Here then is the Little and Whittington method which makes masses for 8 people, and maybe 10. This is not, by the by, a dish for small numbers. Aïoli Garni makes a wonderful communal dish for a summer party, and the more elements the better. It is only what you make of it Rosé would be the wine of choice, for this is, after all, a Provençal tradition. People often get drunk at aïoli feasts, all part of the fun. Since it will be summer, and you will hopefully be outside, you could throw leftover aïoli with impunity at anybody who gets too carried away.
Make the aïoli well ahead: crush the garlic to a pulp using some suitably heavy implement and put into the bowl of a food mixer with the egg yolks. Switch on and beat together with 1 teaspoon of salt and 1 teaspoon of white pepper. (Black pepper leaves visible specks but if you do not mind this go ahead and use it) Start to add the olive oil in a thin stream. After you have incorporated half of it, add half the lemon juice. Now beat in half the sunflower oil. If the mayonnaise becomes too thick, add a tablespoon of the warm water. Repeat the process, using the rest of the olive oil, then the remaining lemon juice and finally the remainder of the sunflower oil. Drip in water if at any stage it gets too thick. The consistency should be heavy, a dipping rather than a pouring thickness.

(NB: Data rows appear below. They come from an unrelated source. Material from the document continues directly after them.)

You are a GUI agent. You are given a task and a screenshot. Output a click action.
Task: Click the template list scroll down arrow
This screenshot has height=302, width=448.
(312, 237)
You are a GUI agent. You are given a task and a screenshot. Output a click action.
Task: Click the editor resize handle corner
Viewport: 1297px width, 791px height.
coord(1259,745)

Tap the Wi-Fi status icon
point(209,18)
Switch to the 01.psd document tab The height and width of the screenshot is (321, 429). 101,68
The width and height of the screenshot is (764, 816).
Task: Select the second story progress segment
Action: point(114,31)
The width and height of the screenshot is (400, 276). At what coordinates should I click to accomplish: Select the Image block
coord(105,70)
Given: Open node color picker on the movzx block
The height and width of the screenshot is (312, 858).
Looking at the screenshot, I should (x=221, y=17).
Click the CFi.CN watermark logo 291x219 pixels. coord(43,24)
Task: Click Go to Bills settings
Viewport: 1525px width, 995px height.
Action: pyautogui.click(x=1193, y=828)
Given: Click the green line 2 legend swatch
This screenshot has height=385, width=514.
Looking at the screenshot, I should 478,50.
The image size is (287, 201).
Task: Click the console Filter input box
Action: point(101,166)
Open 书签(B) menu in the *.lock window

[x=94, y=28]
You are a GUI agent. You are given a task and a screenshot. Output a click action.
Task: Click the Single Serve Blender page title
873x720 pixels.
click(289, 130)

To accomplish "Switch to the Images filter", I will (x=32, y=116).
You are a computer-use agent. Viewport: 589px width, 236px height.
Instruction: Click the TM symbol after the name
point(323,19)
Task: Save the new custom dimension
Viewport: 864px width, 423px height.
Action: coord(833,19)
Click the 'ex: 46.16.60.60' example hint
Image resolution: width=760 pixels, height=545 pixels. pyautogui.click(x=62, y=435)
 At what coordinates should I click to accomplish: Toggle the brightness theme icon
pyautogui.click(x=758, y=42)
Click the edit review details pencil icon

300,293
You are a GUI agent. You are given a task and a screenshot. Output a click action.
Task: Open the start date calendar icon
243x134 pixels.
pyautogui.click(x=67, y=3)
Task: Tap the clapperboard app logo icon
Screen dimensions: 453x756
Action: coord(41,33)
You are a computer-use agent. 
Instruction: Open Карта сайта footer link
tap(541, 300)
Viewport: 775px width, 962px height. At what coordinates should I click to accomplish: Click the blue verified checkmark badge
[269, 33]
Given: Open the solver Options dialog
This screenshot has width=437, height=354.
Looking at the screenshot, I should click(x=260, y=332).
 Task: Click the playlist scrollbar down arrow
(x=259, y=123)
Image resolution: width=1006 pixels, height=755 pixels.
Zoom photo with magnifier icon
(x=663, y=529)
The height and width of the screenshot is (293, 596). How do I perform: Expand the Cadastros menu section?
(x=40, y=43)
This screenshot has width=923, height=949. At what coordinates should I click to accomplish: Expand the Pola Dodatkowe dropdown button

If it should separate, just put a third yolk into another bowl and beat the curdled glop into it, a little at a time, until it holds again. Taste. Add more lemon juice if you think it needs it and more salt and pepper. The garlic, being raw, will continue to gain in strength for several hours, but then, this is supposed to be an emphatic sauce. Turn out into a bowl and store in the refrigerator.
Make the court-bouillon as described and allow to cool completely.
Prepare the fish: if the fishmonger has not already done so, cut off the head of the fish. (Cut out the gills with scissors and discard, then freeze the head for use in your next fish soup) • Wash and trim all the vegetables.
Put the cod in a fish kettle, just cover it with the cold court-bouillon (adding more water if necessary) and bring it slowly to the boil. Bubble gently for a minute, turn off the heat and leave to cool in the liquid. When cold, remove from the liquid and scrape off the skin on the uppermost side. Put on a large serving plate.
While the fish is cooling, cook all the vegetables in boiling salted water until just tender, but still with a good deal of crunch. Drain and leave to cool. The artichokes should be cooked in a large pan of boiling salted water to which the juice of a lemon has been added. They are done when the outer leaves come away with ease. Refresh briefly in cold water and drain well upside down. Pull away the inside top leaves and remove the inner choke with a teaspoon. Hard-boil the eggs for 7 minutes and allow them to cool in cold water.
If you have a large enough plate to do so, surround the cod with the cooked vegetables and eggs (I like them still in their shells) arranged decoratively by colour in little piles so that each part of the table will have access to all the ingredients. Scatter the whole dish with the olives and put the aïoli in 2 or 3 bowls around the table.